Multiprocessing is much slower than for loop in forward

For some reason, I need to use a for loop to process each batch differently in training. To make it faster, I want to use multiprocessing to deploy different batch on different process. However, I found that using multiprocessing is even slower than a simple for loop.
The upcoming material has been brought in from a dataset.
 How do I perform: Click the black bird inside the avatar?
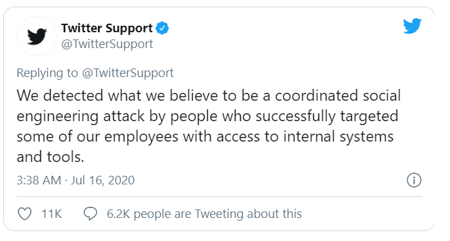37,36
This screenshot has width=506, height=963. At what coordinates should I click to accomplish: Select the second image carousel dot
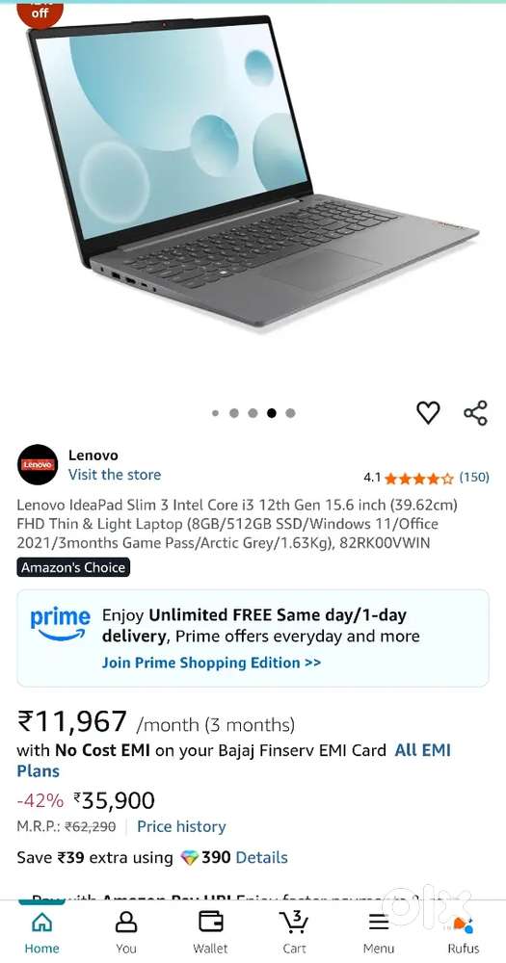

What’s wrong with my code?

Here’s my example code:

from torch.multiprocessing import Pool, Process, set_start_method
try:
    set_start_method('spawn', force=True)
except RuntimeError:
    pass
from torch import nn
import torch
from tqdm import tqdm

class Model(nn.Module):
    def __init__(self):
        super(Model, self).__init__()
        self.model = nn.Linear(128, 128)

    def forward(self, x, pool):
        output = self.model(x)
        ### select multiprocess or for loop here ###
        self.multiprocess(x, pool)
#        self.singleprocess(x, pool)

        return output 

    def f(self, x):
        return x ** 2

    def multiprocess(self, x, pool):
        res = list(pool.imap(self.f, x))

    def singleprocess(self, x, pool):
        for idx in range(len(x)):
            x[idx] = x[idx] ** 2

if __name__ == '__main__':
    model = Model()
    pool = Pool(processes=8)
    for iter in tqdm(range(1000)):
        ### fake data ###
        x = torch.ones(100, 128)
        output = model(x, pool)

The results shows that multiprocessing is at least 36 times slower than for loop.